Summary: God has called us to be saints and to live lives of holiness.


There’s a story about two brothers who had terrorized the small town where they lived for decades. They were unfaithful to their wives, abusive to their children, and dishonest in business. They were loud, boisterous and just plain rude to nearly everyone. One day, out of the clear blue, the younger brother died. The older brother went to the preacher of the local church and said, "Preacher, I’d like you to conduct my brother’s funeral. And it’s important to me that during the service, you say my brother was a saint."

The preacher said, "I can’t do that. We both know he was far from that."

The older brother pulled out his checkbook and said, "Preacher, I’m prepared to give $100,000 to your church. All I’m asking is that you publicly state that my brother was a saint."

On the day of the funeral, the preacher began his sermon this way. "Everyone here knows that the deceased was a wicked man, a womanizer, and a drunk. He terrorized his employees and cheated on his taxes." The preacher paused for a second and then continued, "But as evil and sinful as this man was, compared to his older brother, he was a saint!"

This morning, I want to speak to an audience of people who are called to be saints. In Romans 1:7, Paul said he was addressing the Roman letter to “all who are in Rome, beloved of God, called to be saints.”

In I Corinthians 1:2, Paul addressed the Corinthian letter to “the church of God which is in Corinth, to those who are sanctified in Christ Jesus, called to be saints.”

In fact, the term “saint” must have been Paul’s favorite word for describing Christians because he used it about 60 times in his letters, which is especially surprising when you realize that he never once called them Christians. And yet “saint” is not a word we use much in the church today. I’ve never heard anyone in this congregation say, “Yeah, my wife and I are having a few saints over to our house for dinner tomorrow night” or “My insurance agent is a saint.”

But it certainly would be appropriate to say that. Because a saint, as the term is used in the New Testament, is not a specially pious Christian who has died and has been canonized by an ecclesiastical council -- St. Peter, St. Augustine, St. Patrick. The Greek word translated “saint” is “hagios”, “set apart one” or “holy one”. And according to scripture, every Christian -- whether well-known or unknown, leader or follower -- every Christian is a saint. In the biblical sense, the most obscure Christian is just as much a saint as the apostle Paul.

And so if you’re a Christian here this morning, then you’ve been called to be a saint.
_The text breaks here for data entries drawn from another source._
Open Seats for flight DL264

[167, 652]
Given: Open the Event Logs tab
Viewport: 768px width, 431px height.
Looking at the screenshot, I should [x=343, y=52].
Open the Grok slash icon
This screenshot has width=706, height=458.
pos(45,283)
I want to talk a little bit about what that means to us.

As I’ve already suggested, the Greek word for “saint” is very closely connected with the Greek word for “holy”, and that’s not a word we like to use much either.

I think maybe the reason is that the word brings with it some negative images. We hear people talk about those who have a "holier than thou" kind of attitude, and so to claim to be holy doesn’t seem to be something we want to do. Also, the word seems to suggest to us a glowing halo over someone’s head and so we don’t really think of ourselves as being "holy".

Later on in the lesson I want to go into some detail about what it means to be holy, but for now let me just suggest to you that being holy simply means growing in our knowledge of God’s Word and our obedience to it. That involves adding those qualities that make us more like Christ, and getting rid of those qualities that are ungodly.

When we understand that, I don’t think there is any way for us to over-emphasize the importance of holiness in a Christian’s life. I like this quote from John MacArthur who said:

"God’s desire for His children here on earth is purity of life. It is impossible to study Scripture attentively and not be overwhelmingly convinced that God seeks above all else for His people to be holy and that He is grieved by sin of any kind...Because God is so concerned for the holiness of His people, they should be equally concerned. The church cannot preach and teach a message it does not live and have any integrity before God, or even before the world. Yet in many churches where there is no tolerance for sin in principle there is much tolerance for it in practice. And when preaching becomes separated from living, it becomes separated both from integrity and from spiritual and moral effectiveness. It promotes hypocrisy instead of holiness." (John MacArthur, Commentary on Matthew 16-23, pp. 123-124).